** START SOURCE **

String Theories: Alex Jones And The 'Conspiracy Theorist' Smear

The moment somebody tells the media emphatically what’s not happening — “I am not a crook,” “There is no improper relationship,” “It was not a missile” — there’s a very good chance that’s exactly what’s happening.

Thus, we had the sad spectacle of DNC head Tom Perez defending the party’s lawsuit against the Russian government, the Trump campaign and Wikileaks, claiming a “conspiracy” to steal the presidency from its presumably rightful heir, as neither “stunt” nor “joke.”



This is the same DNC that says there was noconspiracy” to steal the party’s nomination from Bernie Sanders, while at the same time successfully battling in court for their right to hand the nomination to whoever they want.

This new lawsuit is going nowhere, however, and it’s not like I’ve been traveling in Nikola Tesla's time machine. There is literally no way that anybody in the DNC wants to go through the discovery process, or answer any questions on the stand under oath. 

And that’s got nothing to do with the innocence of the Trump campaign or the Russians being blameless, because neither is the case.

** END SOURCE **

OBJECTIVES:
[A] In the article on the "conspiracy theorist" smear, against whom is the DNC lawsuit filed?
[B] Write the next part of the article on the "conspiracy theorist" smear, starting right after its last sentence.

** START DATASET ENTRIES **

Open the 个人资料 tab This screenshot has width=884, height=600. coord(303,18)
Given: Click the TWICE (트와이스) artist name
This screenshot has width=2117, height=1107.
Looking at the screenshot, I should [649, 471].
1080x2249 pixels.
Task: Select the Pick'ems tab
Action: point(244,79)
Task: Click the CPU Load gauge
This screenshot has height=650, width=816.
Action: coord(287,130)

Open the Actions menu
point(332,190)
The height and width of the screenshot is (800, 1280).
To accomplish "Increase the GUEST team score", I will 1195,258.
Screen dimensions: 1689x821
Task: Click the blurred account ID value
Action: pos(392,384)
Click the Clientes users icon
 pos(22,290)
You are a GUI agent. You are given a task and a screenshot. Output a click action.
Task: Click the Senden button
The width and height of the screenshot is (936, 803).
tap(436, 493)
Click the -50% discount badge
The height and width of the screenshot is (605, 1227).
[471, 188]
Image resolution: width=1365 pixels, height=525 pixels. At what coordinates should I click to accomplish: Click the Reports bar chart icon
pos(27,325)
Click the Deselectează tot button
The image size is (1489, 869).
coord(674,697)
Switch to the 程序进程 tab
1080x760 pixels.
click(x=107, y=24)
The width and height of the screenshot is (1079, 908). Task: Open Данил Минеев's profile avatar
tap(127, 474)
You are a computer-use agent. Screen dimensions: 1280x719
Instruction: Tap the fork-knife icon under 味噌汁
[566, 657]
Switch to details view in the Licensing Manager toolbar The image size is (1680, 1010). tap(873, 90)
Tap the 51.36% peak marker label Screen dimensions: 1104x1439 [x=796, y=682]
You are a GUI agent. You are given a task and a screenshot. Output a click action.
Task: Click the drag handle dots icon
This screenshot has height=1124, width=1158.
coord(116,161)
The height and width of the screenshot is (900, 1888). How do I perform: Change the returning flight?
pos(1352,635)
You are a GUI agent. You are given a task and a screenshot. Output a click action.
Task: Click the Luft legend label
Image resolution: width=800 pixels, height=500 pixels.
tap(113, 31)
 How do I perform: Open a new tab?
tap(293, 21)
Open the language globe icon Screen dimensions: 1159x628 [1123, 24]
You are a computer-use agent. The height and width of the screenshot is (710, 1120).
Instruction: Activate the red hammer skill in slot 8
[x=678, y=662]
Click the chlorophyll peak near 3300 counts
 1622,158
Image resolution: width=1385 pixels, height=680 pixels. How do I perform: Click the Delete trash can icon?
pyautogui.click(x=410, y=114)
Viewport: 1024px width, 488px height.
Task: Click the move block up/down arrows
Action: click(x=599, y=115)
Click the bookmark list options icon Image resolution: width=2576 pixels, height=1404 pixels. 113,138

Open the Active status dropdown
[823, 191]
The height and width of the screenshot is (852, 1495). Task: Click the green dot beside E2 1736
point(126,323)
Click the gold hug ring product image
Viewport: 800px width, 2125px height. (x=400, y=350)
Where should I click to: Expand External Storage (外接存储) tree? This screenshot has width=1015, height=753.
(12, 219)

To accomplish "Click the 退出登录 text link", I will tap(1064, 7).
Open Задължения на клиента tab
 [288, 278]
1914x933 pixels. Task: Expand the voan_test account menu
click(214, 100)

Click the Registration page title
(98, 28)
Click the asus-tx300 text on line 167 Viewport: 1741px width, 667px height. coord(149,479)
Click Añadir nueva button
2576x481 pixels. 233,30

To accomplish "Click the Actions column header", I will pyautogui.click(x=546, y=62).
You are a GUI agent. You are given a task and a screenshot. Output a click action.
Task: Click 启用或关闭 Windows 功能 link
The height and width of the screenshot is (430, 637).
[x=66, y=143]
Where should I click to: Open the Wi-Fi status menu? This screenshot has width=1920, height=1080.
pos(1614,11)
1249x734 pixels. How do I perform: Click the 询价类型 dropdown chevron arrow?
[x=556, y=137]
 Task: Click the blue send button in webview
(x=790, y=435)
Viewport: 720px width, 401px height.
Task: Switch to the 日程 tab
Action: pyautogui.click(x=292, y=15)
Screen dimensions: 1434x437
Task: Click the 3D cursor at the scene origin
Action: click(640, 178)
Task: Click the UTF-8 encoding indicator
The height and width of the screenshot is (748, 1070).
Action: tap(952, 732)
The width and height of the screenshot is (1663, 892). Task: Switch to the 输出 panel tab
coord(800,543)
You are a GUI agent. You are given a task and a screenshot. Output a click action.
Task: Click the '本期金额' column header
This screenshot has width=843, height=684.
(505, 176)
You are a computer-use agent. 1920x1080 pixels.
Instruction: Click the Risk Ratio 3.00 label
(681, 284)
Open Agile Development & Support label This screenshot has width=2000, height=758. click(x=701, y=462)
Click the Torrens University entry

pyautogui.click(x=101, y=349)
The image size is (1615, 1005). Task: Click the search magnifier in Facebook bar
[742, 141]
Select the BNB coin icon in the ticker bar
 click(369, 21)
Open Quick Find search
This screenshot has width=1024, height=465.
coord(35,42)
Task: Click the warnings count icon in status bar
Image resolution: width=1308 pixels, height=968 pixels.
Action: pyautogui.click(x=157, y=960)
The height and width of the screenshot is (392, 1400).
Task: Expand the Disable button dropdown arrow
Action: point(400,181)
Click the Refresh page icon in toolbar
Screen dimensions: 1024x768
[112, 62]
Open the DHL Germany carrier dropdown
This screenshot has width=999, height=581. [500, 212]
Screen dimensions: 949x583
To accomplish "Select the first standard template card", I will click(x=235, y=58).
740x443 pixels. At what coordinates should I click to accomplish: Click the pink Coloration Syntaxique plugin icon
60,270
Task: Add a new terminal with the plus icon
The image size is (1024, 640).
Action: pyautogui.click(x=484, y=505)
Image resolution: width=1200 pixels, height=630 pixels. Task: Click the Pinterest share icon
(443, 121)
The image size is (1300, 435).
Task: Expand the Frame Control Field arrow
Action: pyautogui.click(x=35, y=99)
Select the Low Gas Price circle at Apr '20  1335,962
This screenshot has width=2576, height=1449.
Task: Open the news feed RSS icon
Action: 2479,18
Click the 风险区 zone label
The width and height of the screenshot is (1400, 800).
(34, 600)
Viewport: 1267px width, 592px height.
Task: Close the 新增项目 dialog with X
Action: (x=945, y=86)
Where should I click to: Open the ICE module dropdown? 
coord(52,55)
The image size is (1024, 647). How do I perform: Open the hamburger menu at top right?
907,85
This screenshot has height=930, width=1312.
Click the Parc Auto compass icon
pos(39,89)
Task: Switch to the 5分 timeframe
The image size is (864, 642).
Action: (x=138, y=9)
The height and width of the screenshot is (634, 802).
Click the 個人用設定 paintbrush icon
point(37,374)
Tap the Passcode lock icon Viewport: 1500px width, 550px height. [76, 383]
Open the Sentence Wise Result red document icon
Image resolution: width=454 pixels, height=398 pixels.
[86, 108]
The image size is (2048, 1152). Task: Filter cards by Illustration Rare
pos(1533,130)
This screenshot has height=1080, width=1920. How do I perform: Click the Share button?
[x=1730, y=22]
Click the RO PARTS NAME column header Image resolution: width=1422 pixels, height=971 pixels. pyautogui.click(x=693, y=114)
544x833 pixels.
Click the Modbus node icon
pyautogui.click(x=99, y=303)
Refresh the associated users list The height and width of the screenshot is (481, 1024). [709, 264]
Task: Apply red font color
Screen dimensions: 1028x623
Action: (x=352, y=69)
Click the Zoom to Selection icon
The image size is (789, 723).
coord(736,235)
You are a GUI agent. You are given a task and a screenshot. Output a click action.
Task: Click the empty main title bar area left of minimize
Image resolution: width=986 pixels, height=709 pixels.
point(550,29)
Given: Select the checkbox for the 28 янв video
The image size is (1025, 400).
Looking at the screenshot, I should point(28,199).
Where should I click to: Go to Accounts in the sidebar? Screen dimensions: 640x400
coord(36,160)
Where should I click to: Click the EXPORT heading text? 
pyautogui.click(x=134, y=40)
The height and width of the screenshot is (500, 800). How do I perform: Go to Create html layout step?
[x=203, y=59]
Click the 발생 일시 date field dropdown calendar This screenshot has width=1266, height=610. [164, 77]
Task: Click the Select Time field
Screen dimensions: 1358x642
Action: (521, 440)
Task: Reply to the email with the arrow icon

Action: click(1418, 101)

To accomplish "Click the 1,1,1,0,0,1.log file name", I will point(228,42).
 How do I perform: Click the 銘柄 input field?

** END DATASET ENTRIES **

RESULTS BY TASK:
[A] The Russian government, the Trump campaign and Wikileaks.

[B]
It has to do with this pivotal question, which nobody at the DNC — or, frankly, the RNC, FBI or CIA — wants answered: “Was this even really a hack? Or was it a leak?” 

But it’s a different lawsuit that dropped two weeks back, against the nation’s best-known “conspiracy theorist,” Infowars’ Alex Jones, that is our main focus today. It’s a defamation-of-character lawsuit from parents of two of the children killed at Sandy Hook, seeking $1 million. It was filed after Jones said on his program that the event was a hoax and the parents were crisis actors. 

Now, I’m not going to suggest Jones is a total fraud, a blowhard publicity whore and illegitimate media creation to make critical thinkers look bad and misdirect focus from legitimate conspiracies. Oh, wait. I am. 

Which brings us back to why nobody ever wants to go to court.

In Jones’ recent child-custody battle, during which his ex-wife attempted to portray him as unhinged and unfit, Jones’ lawyer explained that good old A.J. is merely “playing a character. He is a performance artist. [It would be like] judging Jack Nicholson in a custody dispute, based on his performance as the Joker in ‘Batman.’”

So if Alex Jones is playing a character, what kind of character is that? On one hand, you’ve got his obvious role: the incendiary, ranting conspiracy nut. 

But on the other hand — the hidden hand, let’s say — there is another role: The guy who is there to undermine anybody trying to lift the curtain a bit on this veil of tears, or any movement pushing back against the establishment narrative. Because nobody wants to get lumped into “Dude, that’s Alex Jones-type thinking!”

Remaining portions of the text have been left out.